# Aufgaben
1. Bis zu welcher Temperatur wurde DynamicPerform laut dem Text zur nassen Anfahrkupplung in der Kältekammer erprobt?
2. Erklären Sie anhand des Textes zur nassen Anfahrkupplung, warum die Druckplatte einer Trockenkupplung nur langsam abkühlt.
3. Geben Sie aus dem Text zur nassen Anfahrkupplung den Abschnitt von „Die Wärmeenergie wird“ bis „verschleißt diese schneller.“ wortgetreu wieder.

# Quelltext

Martin Dony - Entwicklung und Konstruktion Kranfahrgestelle

„Nasse Anfahrkupplung“

Hauptaufgabe der Kupplung zwischen Dieselmotor und Getriebe ist der Drehzahlausgleich zwischen An- und Abtriebsseite. Zu Beginn des Anfahrvorgangs dreht der Dieselmotor zunächst etwas höher als die Leerlaufdrehzahl. Der dahinterliegende Teil vom Antriebsstrang (Getriebe, Gelenkwellen, Verteilergetriebe, Achsen und Räder) steht still. Wird die Kupplung nun langsam geschlossen, dann wird durch Reibungskräfte zwischen den Kupplungsflächen die Drehzahl des Dieselmotors auf die Abtriebsseite übertragen und der weitere Antriebsstrang in Bewegung gesetzt. Da die Abtriebsseite aber noch nicht mit der gleichen Drehzahl wie die Antriebsseite dreht, wird ein großer Teil der Antriebsenergie aufgrund der Reibung in Wärmeenergie umgewandelt. Die Drehzahl der Abtriebsseite nimmt nach und nach zu und die Geschwindigkeit des Fahrzeugs erhöht sich weiter. Die Reibungswärme entsteht bis zum sogenannten Kupplungspunkt, ab dem sich die Drehzahl der Abtriebsseite an die Antriebsseite angeglichen hat.

Die Wärmeenergie wird bei einer Trockenkupplung von der Druckplatte (Stahlmasse) und dem Kupplungsbelag aufgenommen. Die Druckplatte kühlt wegen des geringen Wärmeübergangs zwischen Stahl und Luft nur langsam ab. Wird die Belagsscheibe häufig mit großer Wärme beaufschlagt, dann verschleißt diese schneller.

DynamicPerform basiert jedoch auf dem Prinzip einer nasslaufenden Lamellenkupplung, deren typisches Merkmal die parallele Anordnung mehrerer Reibbeläge ist. Dadurch können die Lamellenscheiben mehr Wärmeenergie aufnehmen. Durch die Kühlung der Lamellen mit einem Ölstrom kann die Wärme aber auch schnell wieder abgeführt werden. Das Öl der Kupplung gibt die Energie in einem Öl-Wasser-Wärmetauscher an den Kühlmittelkreislauf des Dieselmotors ab und wird dann im Kühlsystem abgeführt.

Das neue Kupplungsmodul verfügt über eine integrierte Steuereinheit für das Ölkühlsystem. Hierfür hat ZF softwareseitig eigene Temperaturmodelle für die besonderen Anforderungen im Mobilkran entwickelt und zusammen mit Liebherr eingehend erprobt. Über Druck- und Temperatursensoren können der Zustand der Kupplung überwacht und in kritischen Situationen Schutzfunktionen aktiviert werden. Versuche in der Kältekammer bei bis zu minus 40 Grad bestätigen, dass DynamicPerform auch bei extrem niedrigen Temperaturen zuverlässig funktioniert.

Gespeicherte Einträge
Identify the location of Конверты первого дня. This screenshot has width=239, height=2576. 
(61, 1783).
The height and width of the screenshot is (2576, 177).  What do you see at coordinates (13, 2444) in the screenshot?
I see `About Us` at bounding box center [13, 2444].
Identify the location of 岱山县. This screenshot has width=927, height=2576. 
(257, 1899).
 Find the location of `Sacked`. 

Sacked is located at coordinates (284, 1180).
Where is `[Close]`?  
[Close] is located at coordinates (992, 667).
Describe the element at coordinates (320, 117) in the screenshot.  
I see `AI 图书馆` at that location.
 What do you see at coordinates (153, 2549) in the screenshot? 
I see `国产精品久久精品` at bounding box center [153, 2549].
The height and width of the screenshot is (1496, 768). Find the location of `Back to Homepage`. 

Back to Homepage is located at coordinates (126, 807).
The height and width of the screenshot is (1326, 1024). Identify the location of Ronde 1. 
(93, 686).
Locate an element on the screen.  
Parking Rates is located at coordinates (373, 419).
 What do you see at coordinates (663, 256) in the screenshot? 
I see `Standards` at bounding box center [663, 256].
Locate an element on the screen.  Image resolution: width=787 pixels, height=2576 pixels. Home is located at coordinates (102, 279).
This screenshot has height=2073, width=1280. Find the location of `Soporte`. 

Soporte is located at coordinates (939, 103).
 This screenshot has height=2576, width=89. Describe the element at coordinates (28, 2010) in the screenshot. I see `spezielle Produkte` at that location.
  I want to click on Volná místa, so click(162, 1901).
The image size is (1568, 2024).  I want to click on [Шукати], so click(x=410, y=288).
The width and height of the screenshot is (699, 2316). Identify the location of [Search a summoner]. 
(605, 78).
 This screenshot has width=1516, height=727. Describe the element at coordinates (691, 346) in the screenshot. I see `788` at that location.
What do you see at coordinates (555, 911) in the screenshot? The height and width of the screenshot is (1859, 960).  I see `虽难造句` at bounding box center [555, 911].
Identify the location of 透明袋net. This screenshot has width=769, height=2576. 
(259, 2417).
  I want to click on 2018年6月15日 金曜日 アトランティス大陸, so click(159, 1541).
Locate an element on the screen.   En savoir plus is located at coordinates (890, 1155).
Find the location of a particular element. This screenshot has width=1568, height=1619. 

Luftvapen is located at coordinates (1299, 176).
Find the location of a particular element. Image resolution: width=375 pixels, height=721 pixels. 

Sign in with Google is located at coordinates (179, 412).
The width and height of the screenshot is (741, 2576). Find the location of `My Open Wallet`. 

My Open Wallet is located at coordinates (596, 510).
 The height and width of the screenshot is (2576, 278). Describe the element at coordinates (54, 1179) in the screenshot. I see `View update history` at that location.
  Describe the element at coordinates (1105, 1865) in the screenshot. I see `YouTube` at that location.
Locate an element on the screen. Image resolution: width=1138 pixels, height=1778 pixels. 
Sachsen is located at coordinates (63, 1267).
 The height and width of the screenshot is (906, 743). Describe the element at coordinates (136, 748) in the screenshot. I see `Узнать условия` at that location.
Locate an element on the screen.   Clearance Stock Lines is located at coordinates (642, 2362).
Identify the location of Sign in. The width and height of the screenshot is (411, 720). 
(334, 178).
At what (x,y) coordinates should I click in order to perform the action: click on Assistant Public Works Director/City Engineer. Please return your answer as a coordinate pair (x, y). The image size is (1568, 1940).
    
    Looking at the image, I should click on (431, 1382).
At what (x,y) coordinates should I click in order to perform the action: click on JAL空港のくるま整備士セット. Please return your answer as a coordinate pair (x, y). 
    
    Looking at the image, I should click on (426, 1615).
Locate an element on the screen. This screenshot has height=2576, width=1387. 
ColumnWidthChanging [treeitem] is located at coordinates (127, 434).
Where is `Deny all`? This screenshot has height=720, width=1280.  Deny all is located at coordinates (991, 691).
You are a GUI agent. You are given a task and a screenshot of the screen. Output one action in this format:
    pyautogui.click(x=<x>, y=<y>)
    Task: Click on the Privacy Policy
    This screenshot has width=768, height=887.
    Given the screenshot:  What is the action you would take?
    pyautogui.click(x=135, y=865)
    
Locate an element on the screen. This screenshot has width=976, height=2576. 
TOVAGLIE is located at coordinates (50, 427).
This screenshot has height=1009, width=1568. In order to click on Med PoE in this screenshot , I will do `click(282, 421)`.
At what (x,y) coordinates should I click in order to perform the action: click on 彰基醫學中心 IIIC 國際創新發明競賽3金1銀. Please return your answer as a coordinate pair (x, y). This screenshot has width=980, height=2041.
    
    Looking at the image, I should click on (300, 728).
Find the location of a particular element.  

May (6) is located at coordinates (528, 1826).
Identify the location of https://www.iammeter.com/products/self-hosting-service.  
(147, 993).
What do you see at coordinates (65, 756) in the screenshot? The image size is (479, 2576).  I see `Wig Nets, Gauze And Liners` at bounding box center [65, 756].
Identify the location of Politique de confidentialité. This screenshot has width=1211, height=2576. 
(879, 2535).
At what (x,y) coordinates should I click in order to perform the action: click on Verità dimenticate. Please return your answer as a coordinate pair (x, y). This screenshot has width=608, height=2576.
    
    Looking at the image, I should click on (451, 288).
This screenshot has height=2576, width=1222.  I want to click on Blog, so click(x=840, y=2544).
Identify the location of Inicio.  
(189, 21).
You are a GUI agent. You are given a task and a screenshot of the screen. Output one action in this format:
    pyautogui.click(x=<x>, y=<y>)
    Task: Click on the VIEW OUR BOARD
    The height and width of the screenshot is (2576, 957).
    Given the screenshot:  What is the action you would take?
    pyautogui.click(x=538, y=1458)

# Lösungen
1. Bis zu minus 40 Grad.

2. Die Druckplatte kühlt nur langsam ab, weil der Wärmeübergang zwischen Stahl und Luft gering ist.

3.
Die Wärmeenergie wird bei einer Trockenkupplung von der Druckplatte (Stahlmasse) und dem Kupplungsbelag aufgenommen. Die Druckplatte kühlt wegen des geringen Wärmeübergangs zwischen Stahl und Luft nur langsam ab. Wird die Belagsscheibe häufig mit großer Wärme beaufschlagt, dann verschleißt diese schneller.